Un plan local d'urbanisme d'échelle intercommunale
- confier la compétence urbanisme aux intercommunalités ;
- délimiter des "secteurs de mixité sociale" dans le cadre du plan local d'urbanisme (intercommunal, donc) : secteurs situés en zones urbaines ou à urbaniser, dans lesquels, lorsqu'un programme de logements est réalisé, un pourcentage soit affecté à des logements locatifs abordables ;
- obliger l'instauration des "secteurs de mixité sociale" dans les zones tendues ou manquant de logements sociaux.

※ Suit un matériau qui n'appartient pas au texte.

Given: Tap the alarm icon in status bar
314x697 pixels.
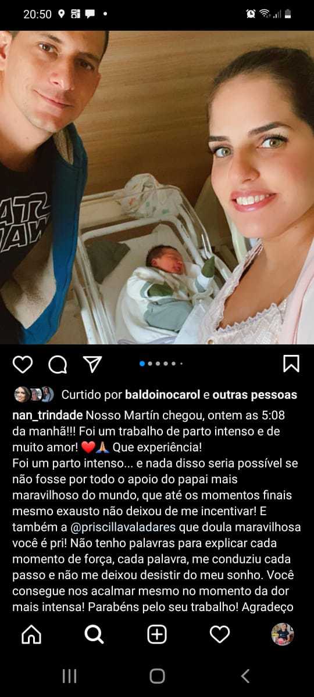Looking at the screenshot, I should coord(251,14).
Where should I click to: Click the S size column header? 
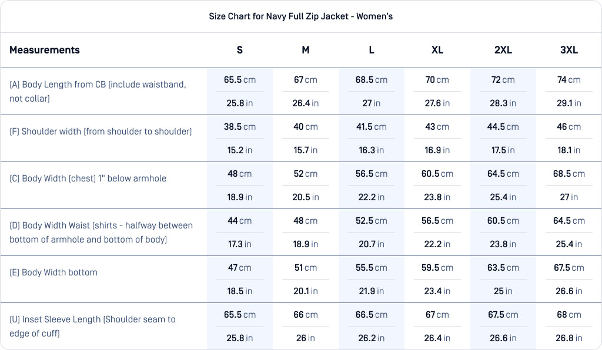pyautogui.click(x=240, y=50)
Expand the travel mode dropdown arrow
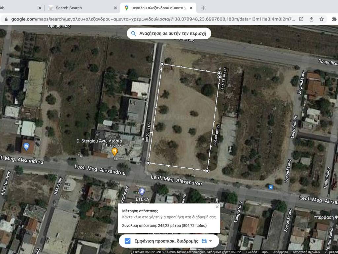Viewport: 338px width, 254px height. tap(211, 241)
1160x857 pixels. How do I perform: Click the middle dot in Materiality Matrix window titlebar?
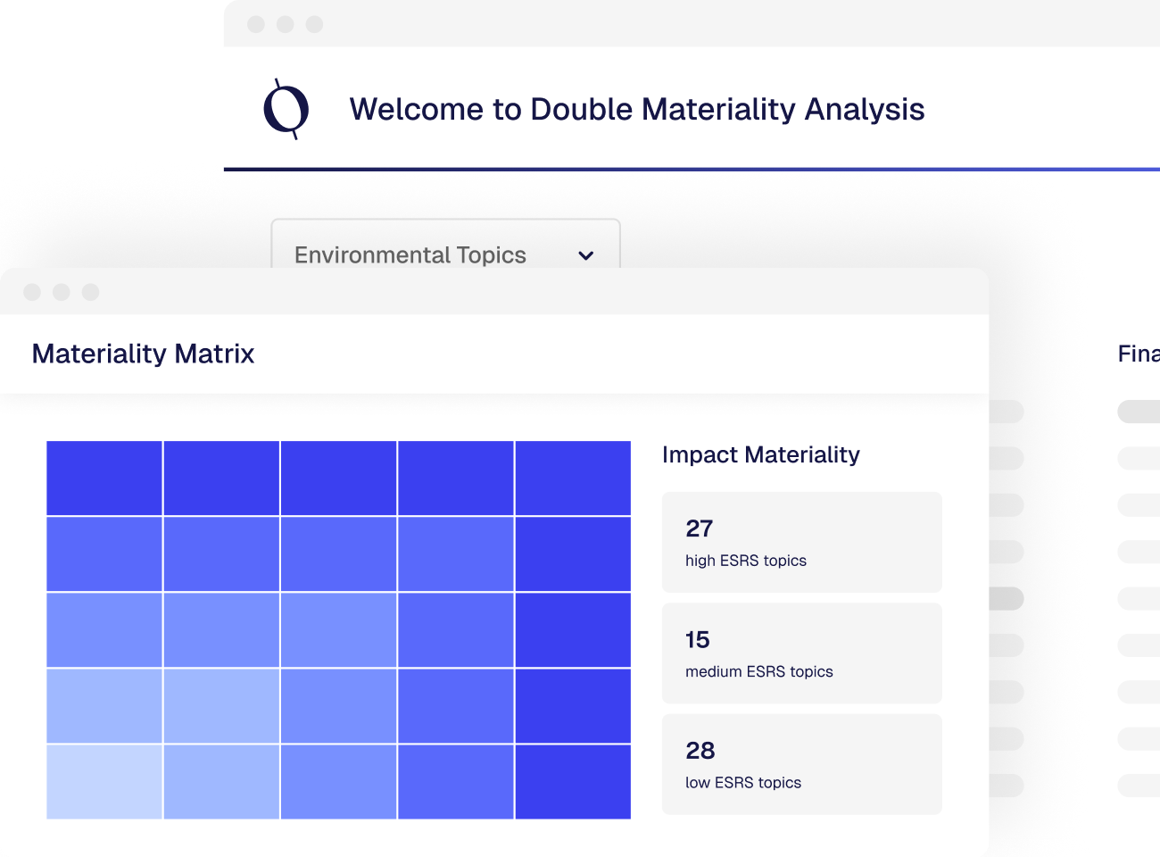[x=62, y=292]
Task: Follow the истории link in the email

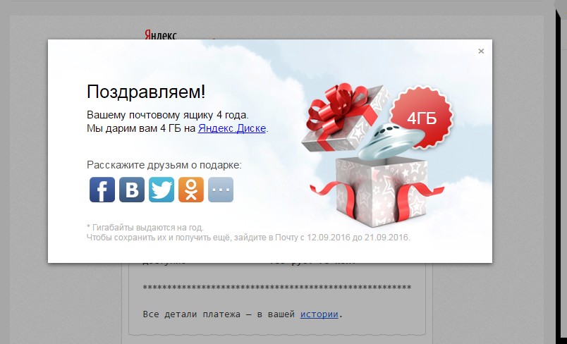Action: (x=319, y=314)
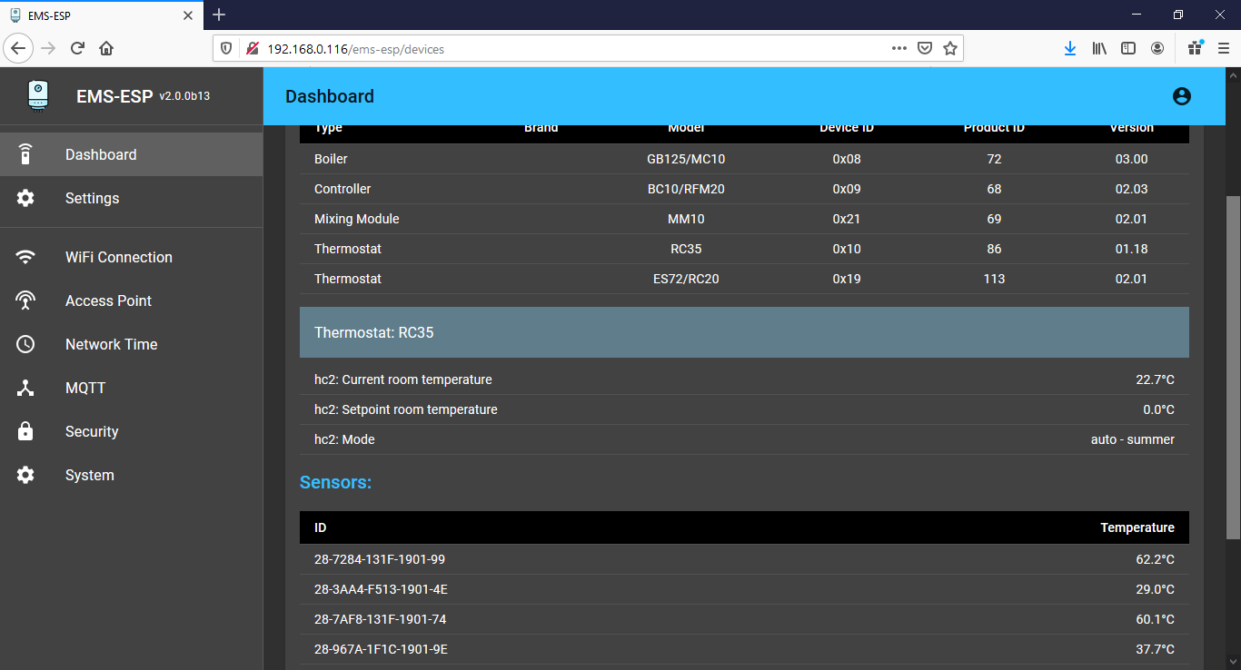1241x670 pixels.
Task: Open WiFi Connection settings
Action: (117, 257)
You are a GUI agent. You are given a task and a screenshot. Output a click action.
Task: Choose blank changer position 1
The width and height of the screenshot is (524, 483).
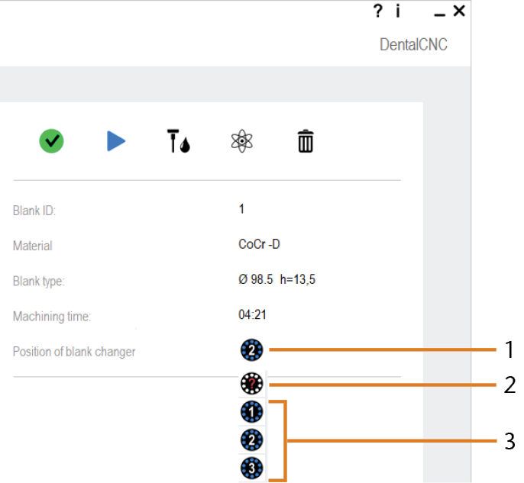pyautogui.click(x=252, y=412)
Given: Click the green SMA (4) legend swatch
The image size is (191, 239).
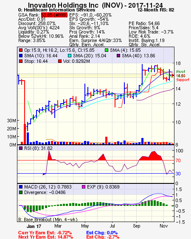Looking at the screenshot, I should [x=107, y=50].
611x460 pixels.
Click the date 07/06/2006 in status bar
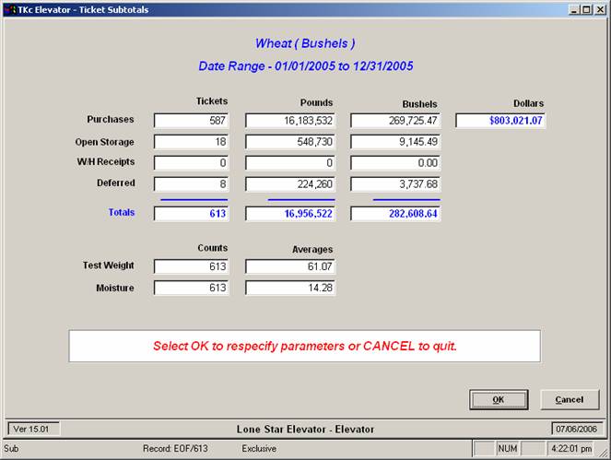point(575,429)
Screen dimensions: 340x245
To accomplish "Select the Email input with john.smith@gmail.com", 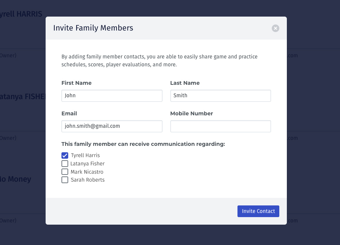I will pyautogui.click(x=112, y=126).
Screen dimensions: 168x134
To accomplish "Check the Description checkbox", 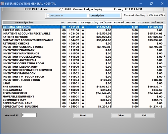I will click(x=88, y=15).
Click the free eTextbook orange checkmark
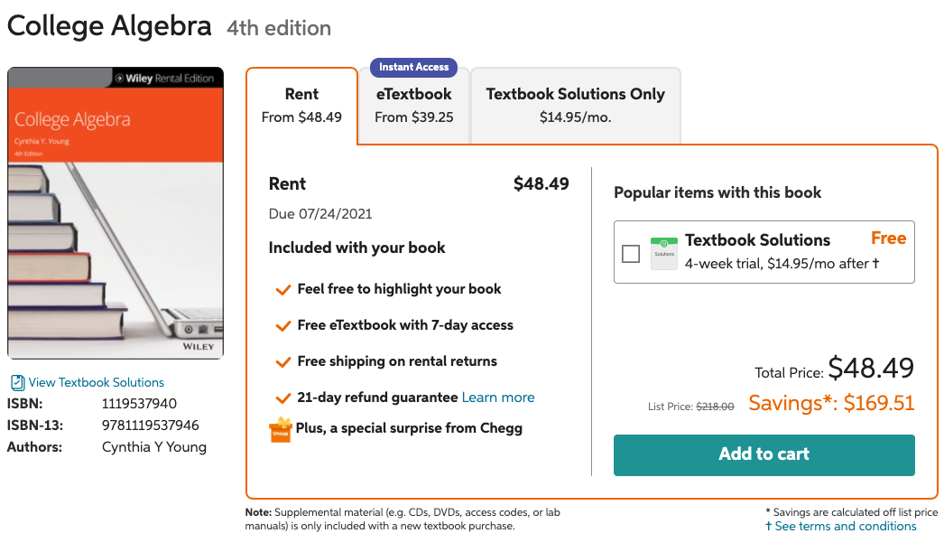 pos(282,326)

Propositions en termes de fiscalité locale
- prendre en compte les différences de valeur immobilière entre quartiers d'une même agglomération dans le calcule de la taxe foncière, la taxe sur les revenus fonciers et la taxe sur les plus-values immobilières ;
- taxer les prix excessifs et affecter le produit de cette "contribution de solidarité urbaine" à la production de logements à vocation sociale ;
- réinstaurer la contribution sur les revenus locatifs ;
- intégrer le revenu dans le calcul de la taxe d'habitation ;
- renforcer la DSU et la DGF.
Des mesures de long terme pour prévenir les expulsions
- revaloriser le montant des aides au logement "en veillant à l'avenir à leur indexation sur les niveaux réels des loyers" ;
- maintenir les allocations logement dans les situations d'impayés (pour éviter "l'expulsion inéluctable" ;
- instaurer un bouclier énergétique ;
- instaurer un système de garantie universelle des risques locatifs (sans utiliser les canaux des sociétés d'assurance "qui ont montré leur limite dans le système actuel", mais par un financement d'Action Logement et une gestion de l'Anah) ;
- conforter les fonds de solidarité logement (FSL) ;
- conforter le rôle des commissions de coordination des actions de prévention des expulsions locatives (Ccapex) ;
- donner la possibilité aux Ccapex de déconcentrer leur gestion au niveau infra départemental, "par exemple au niveau de l'EPCI chef-lieu de département et en sous-préfecture pour les autres arrondissements" ;
- expérimenter, "dans certaines agglomérations", la constitution d'une "équipe d'intervention sociale rapide, mobilisable par le préfet, quand le concours de la force publique est requis, afin de rechercher toutes les solutions permettant soit d'éviter l'expulsion, soit d'apporter une solution de relogement".